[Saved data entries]
·····

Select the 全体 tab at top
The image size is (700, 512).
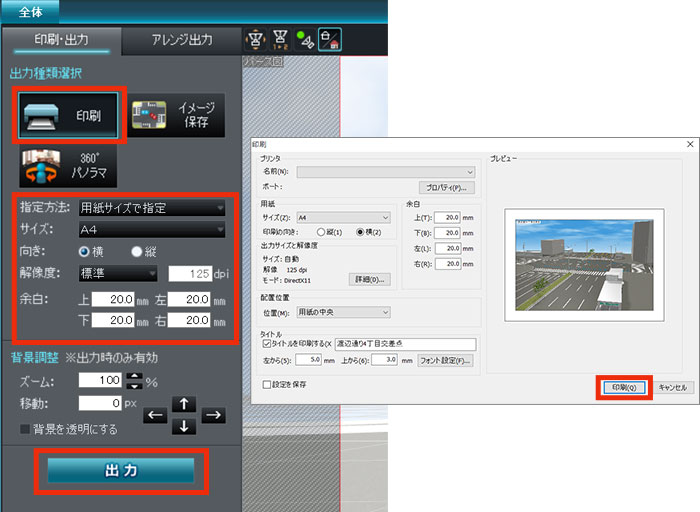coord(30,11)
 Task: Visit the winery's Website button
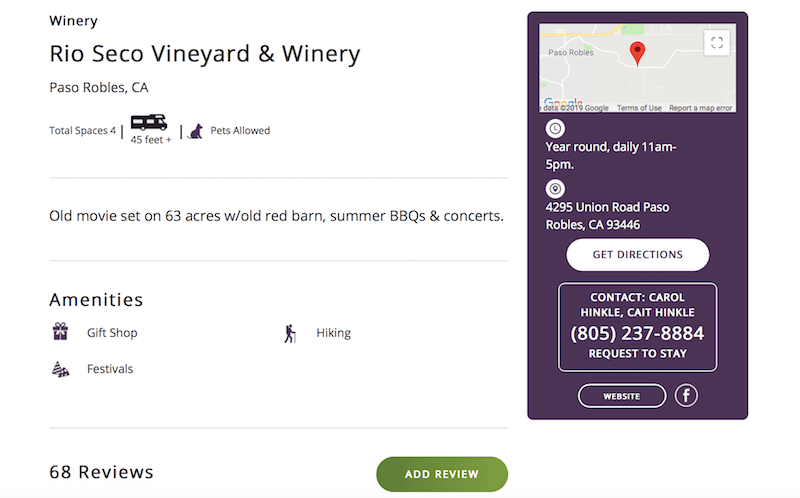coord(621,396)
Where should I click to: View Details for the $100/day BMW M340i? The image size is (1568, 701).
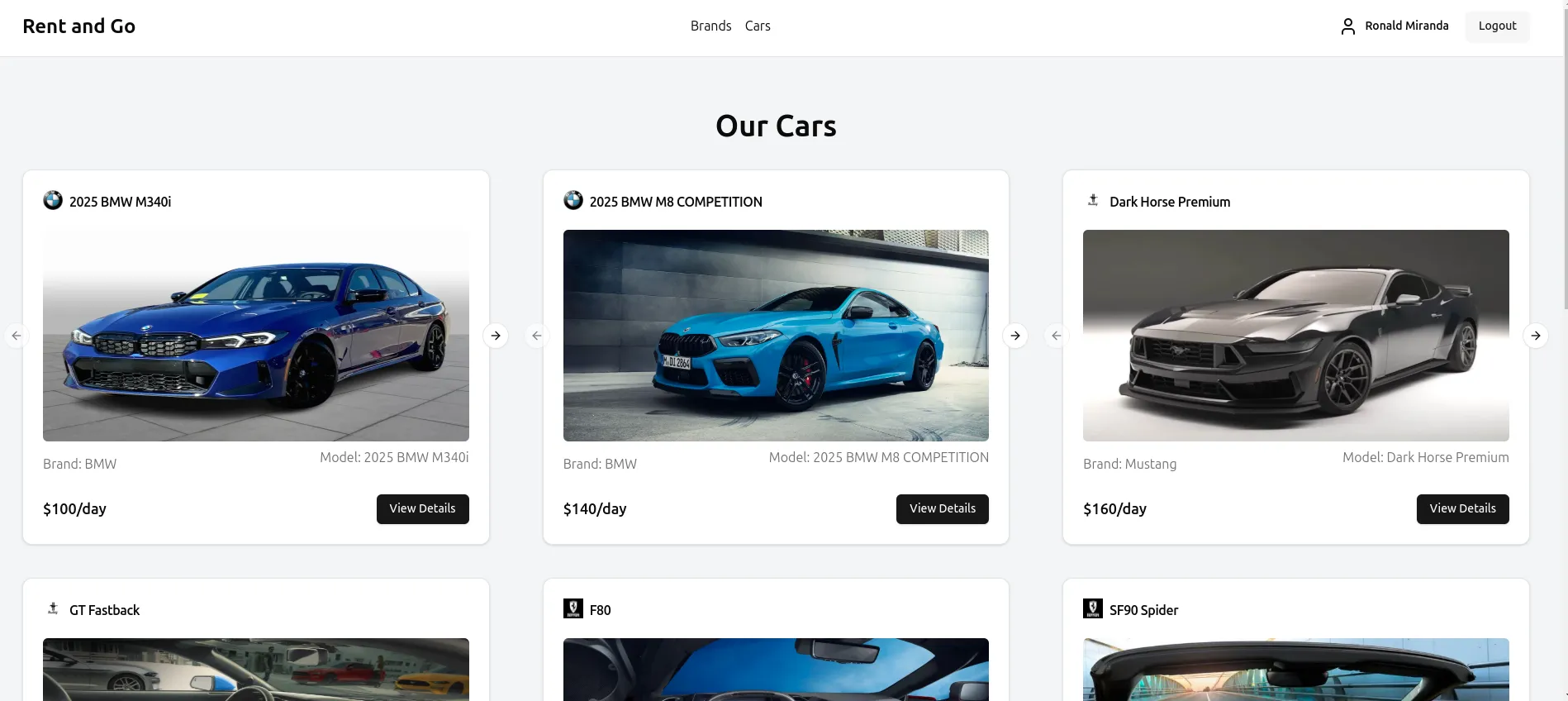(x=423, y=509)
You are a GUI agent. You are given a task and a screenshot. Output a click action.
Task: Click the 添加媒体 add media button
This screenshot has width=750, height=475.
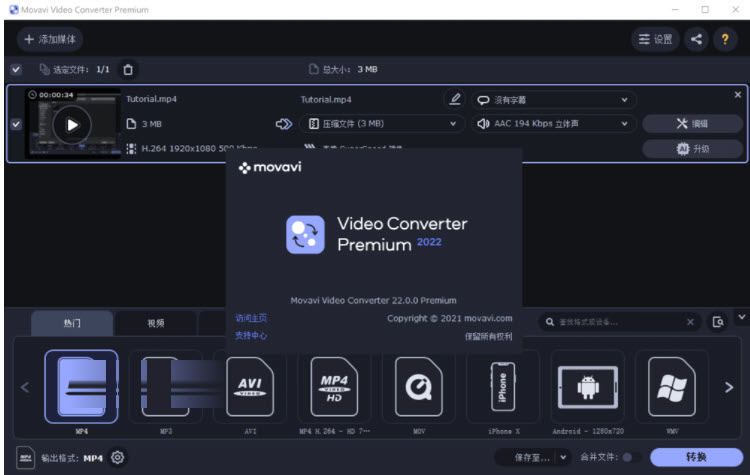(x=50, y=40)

·····

Your goal => Reproduce verbatim, and only, the lines starting at the one that contains "Task: Click the 添加媒体 add media button" and ending with the final line of the records; leave out the pictures.

Exercise result =>
Task: Click the 添加媒体 add media button
This screenshot has width=750, height=475.
(x=50, y=40)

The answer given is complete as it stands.